That fusion, though, likely created the path for technology to begin the process of subsuming finance without finance realizing it. And Trump, despite being aligned with finance, appears to be the vehicle for the catalytic changes to make this happen.

I'll go even further and say that Europe represents the financial sector's roots and the Trumpian stance of dominating Europe is a reification of the movement of technology dominating finance domestically.

Very interesting. This could be far more disruptive than I even imagined.

If this is the path we're on, the very obvious linchpin here will be mass produced autonomous weapons platforms or novel (likely energy) weapons (or both) that represent new lethal capabilities and capacities that will take decades for the working class to be able to organize against.

[-] yogthos@lemmygrad.ml 13 points 4 days ago

That's my read on the whole thing as well.

[-] davel@lemmygrad.ml 19 points 4 days ago

I’d be “impressed” if they managed to pull off reindustrialization, given the strength of the finance industry and of neoliberal ideology.

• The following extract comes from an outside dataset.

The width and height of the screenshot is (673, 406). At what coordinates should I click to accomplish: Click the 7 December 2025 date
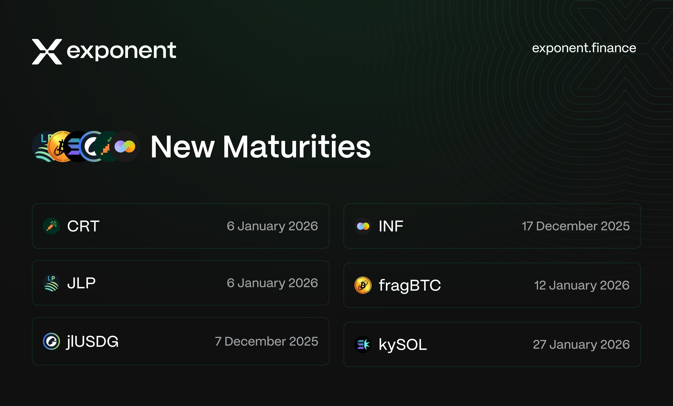tap(266, 341)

[-] freagle@lemmygrad.ml 10 points 4 days ago

It's not about whether they will pull it off right now, it's about trying to understand what the hell is going on in the minds of the dominant faction. I think reindustrialization is one of their strategic objectives.

[-] cfgaussian@lemmygrad.ml 18 points 4 days ago* (last edited 4 days ago)

reindustrialization

All i can say is, good luck with that. They're gonna have a real tough time pulling that one off when at the same time you have

domestic acceleration of precarity

happening.

Reindustrialization takes rebuilding the human capital base, it takes investing into education, infrastructure, healthcare, housing...none of which are getting any better, in fact they're only getting worse.

There is a fundamental contradiction here between the idea of bringing back industry while at the same time not wanting to do absolutely anything about the social and material conditions or the hyper-financialization of nearly every aspect of the economy that led to industry going away.

And the obsession of their base with ethnic nationalism and anti-immigration is only going to exacerbate the problem even further, as i think even Musk and the other oligarchs recognize who have spoken out against the MAGA base's opposition to things like the H1B visa. They've built up this dumb anti-immigrant narrative and now they themselves have become trapped by it.

[-] yogthos@lemmygrad.ml 17 points 4 days ago

I think reindustrialization should be seen the same way Halliburton did Iraq reconstruction. It's just a vehicle for funnelling public funds into the hands of the oligarchs.

[-] GreatSquare@lemmygrad.ml 14 points 4 days ago

Reindustrialization takes rebuilding the human capital base, it takes investing into education, infrastructure, healthcare, housing…none of which are getting any better, in fact they’re only getting worse.

That's not the style of investing Trump is probably thinking about. He's all business so it will be business investments in terms of subsidies, tax incentives and government contracts.

"Human capital" == "handouts" in Trumpland.

I think Trump is similar to other austerity conservative economists hence the cutting of the "fat" : Radio Free Something, VOA, USAID etc etc (even military spending). The idea is to cut a lot of services which will reduce government spending, then juice the industrialists with tax breaks and subsidies. The supposed resulting growth will then help pay the debt off.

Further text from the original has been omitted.